··· Fragment tekstu
Pracy było więcej, bo spora część pracowników korzystała ze zwolnień opiekuńczych nad dziećmi. Gdy chodziliśmy na spotkania do premiera apelowałam o to, żeby zapewnić dzieciom pracowników ochrony zdrowia – pracownikom medycznym i niemedycznym – opiekę. Ministerstwo twierdziło, że nie ma takiej potrzeby. Więc mamy teraz przemęczony personel, który w normalnych warunkach haruje za dwoje, a w obecnych, covidowych, tyra ponad siły. Za naprawdę marne pieniądze.

Dodatkowo szpitale w maju dowiedziały się, że mimo zapewnień NFZ, nie otrzymają pełnej wysokości ryczałtu. Więc nie będą miały środków na to, żeby utrzymać wszystkie oddziały w pełnej gotowości na czas powrotu. To tym bardziej skandaliczne ze względu na zwiększone wydatki, jakie szpitale musiały ponieść. Jak informują szpitale, NFZ zwracał środki za leczenie pacjentów, ale nie zwracał za koszty dostosowania szpitala do przekształcenia. Czyli remonty, wydzielenie stref bezpiecznych i zakaźnych, aby personel szpitala mógł pracować i chronić się przed zakażeniem COVID-19, a pacjenci byli zabezpieczeni.
······
··· Wykaz pozycji
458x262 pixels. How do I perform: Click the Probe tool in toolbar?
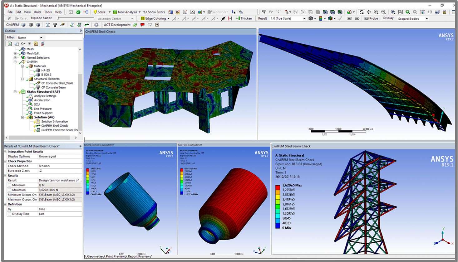371,18
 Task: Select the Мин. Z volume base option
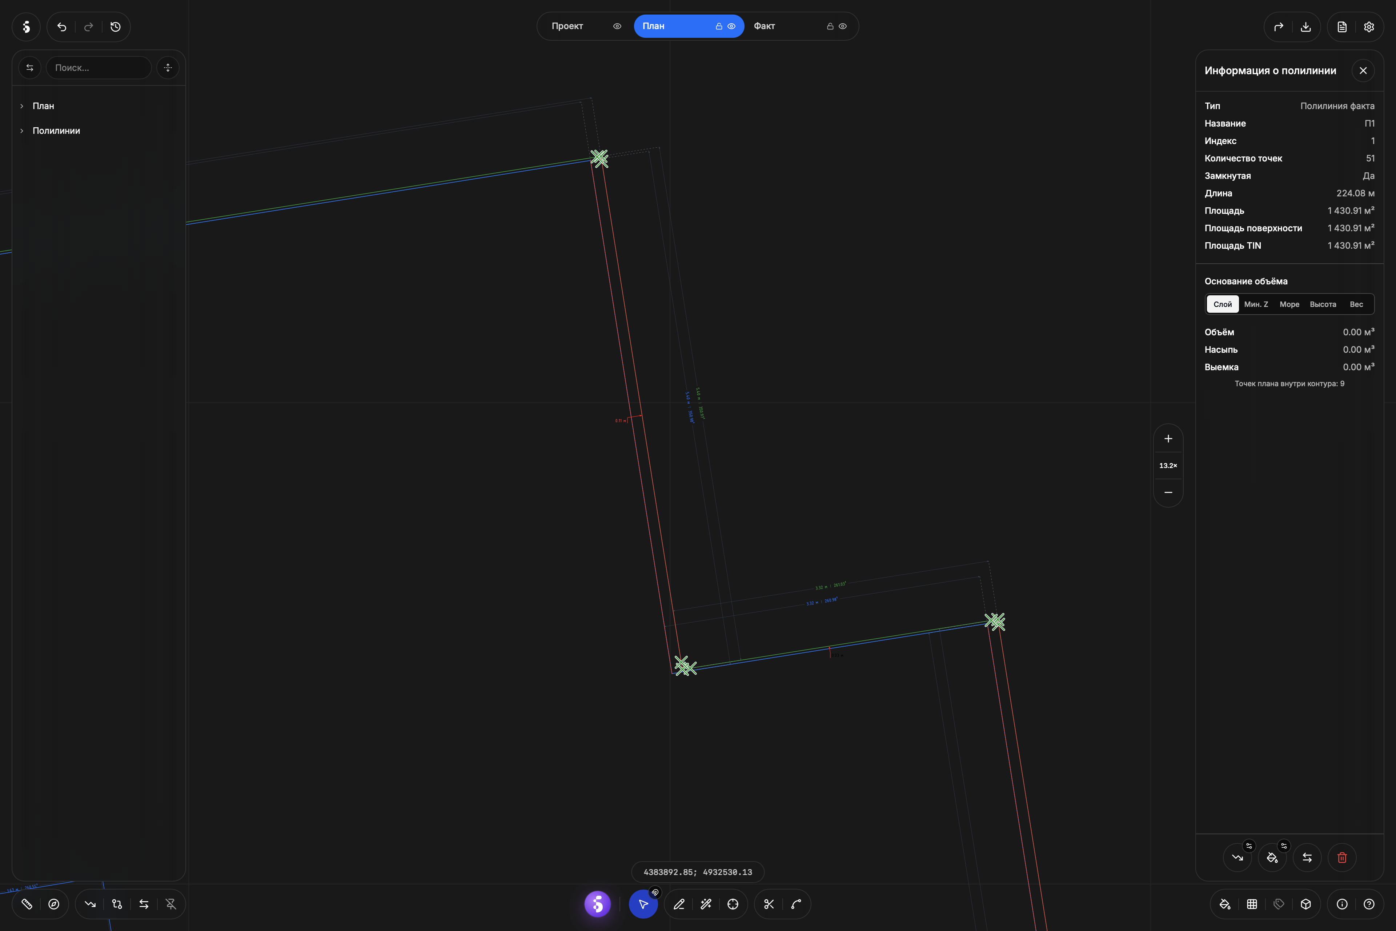1256,304
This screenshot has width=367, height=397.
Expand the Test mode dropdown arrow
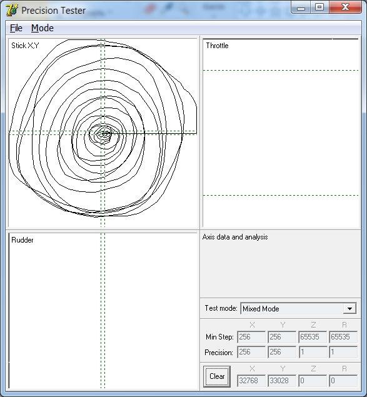tap(349, 309)
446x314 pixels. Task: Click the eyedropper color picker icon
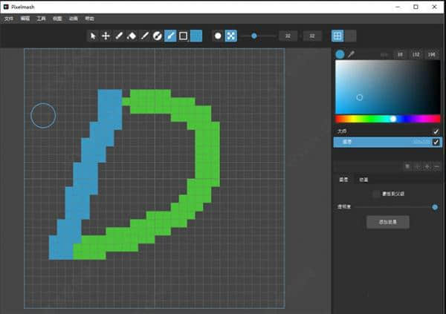(x=351, y=54)
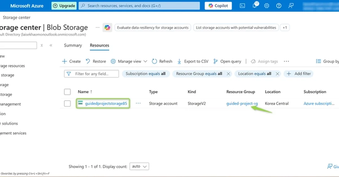Refresh the resources list
Viewport: 339px width, 177px height.
162,61
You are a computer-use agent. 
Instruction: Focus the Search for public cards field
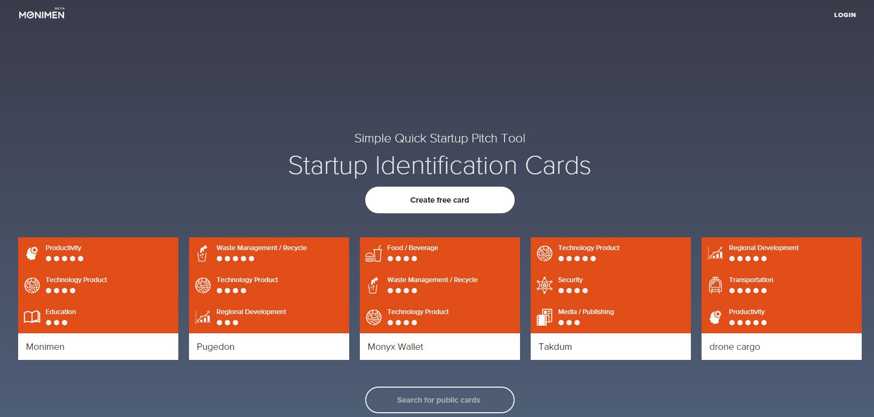tap(439, 400)
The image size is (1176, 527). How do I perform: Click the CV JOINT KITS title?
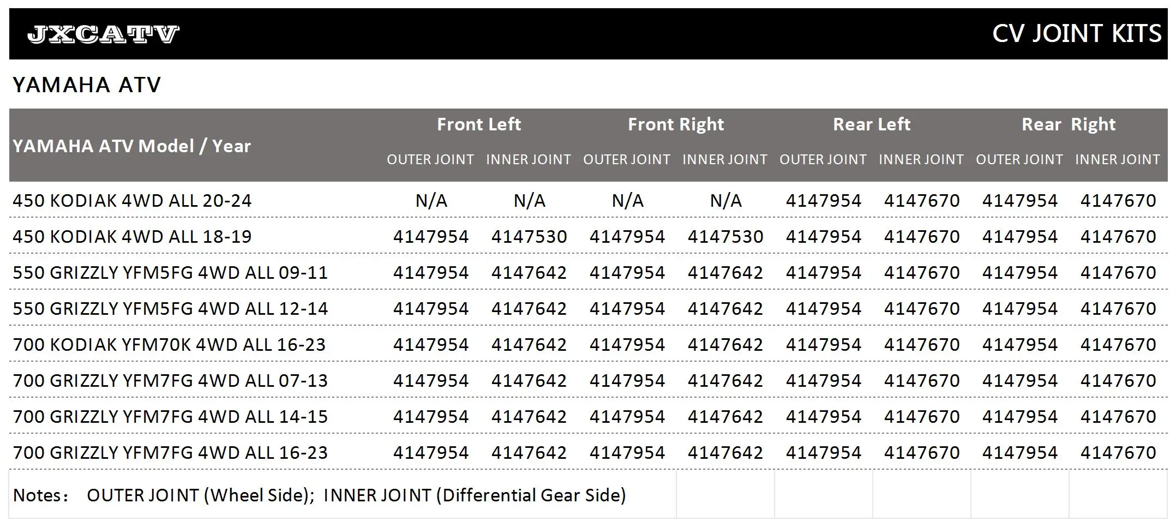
······
Zadanie 1 ▸
Odpowiedz na pytania do tekstu o sytuacji szpitali w czasie pandemii COVID-19:
(a) Z czego korzystała spora część pracowników?
(b) Co twierdziło ministerstwo w sprawie zapewnienia opieki dzieciom pracowników ochrony zdrowia?
(c) Czego szpitale dowiedziały się w maju?
Zadanie 2 ▸
Wypisz wszystkie koszty dostosowania szpitala do przekształcenia, które wymienia tekst o sytuacji szpitali w czasie pandemii COVID-19.
Zadanie 3 ▸
Kontynuuj tekst o sytuacji szpitali w czasie pandemii COVID-19, zaczynając po jego ostatnim zdaniu.
Pozycje zbioru danych stanowią osobny materiał, niezależny od fragmentu tekstu.

Miejsce na odpowiedź 1 ▸
(a) Ze zwolnień opiekuńczych nad dziećmi.
(b) Że nie ma takiej potrzeby.
(c) Że mimo zapewnień NFZ nie otrzymają pełnej wysokości ryczałtu.

Miejsce na odpowiedź 2 ▸
remonty; wydzielenie stref bezpiecznych; wydzielenie stref zakaźnych

Miejsce na odpowiedź 3 ▸
Od dłuższego czasu otrzymujemy również sygnały o nieprawidłowościach związanych z realizacją umowy ubezpieczeniowej z PZU i utrudnianiem personelowi dostępu do umów przez dyrekcje szpitali. Dowiadujemy się, że obecność chorób współistniejących staje się przeszkodą w wypłacie ww. świadczeń, z personelem po 65 r.ż. umowy są wypowiadane. Mimo, iż umowa została podpisana na czas od 16 marca 2020 r. do 15 marca 2021 r. to część personelu już teraz donosi nam, że zostali poinformowani że w lipcu mają wygasnąć, a jeśli ktoś chce przedłużyć to musi dopłacić z własnej kieszeni. Nadal aktualne pozostaje pytanie o brak ubezpieczenia dla personelu administracyjnego szpitali, który też przecież ma kontakt z pacjentami i wśród którego również były zakażenia oraz o brak ubezpieczenia personelu medycznego i niemedycznego z innych szpitali – TAM TEŻ POJAWIAJĄ SIĘ OSOBY Z COVID. Pracownicy ochrony zdrowia zarażają się nie tylko w szpitalach jednoimiennych.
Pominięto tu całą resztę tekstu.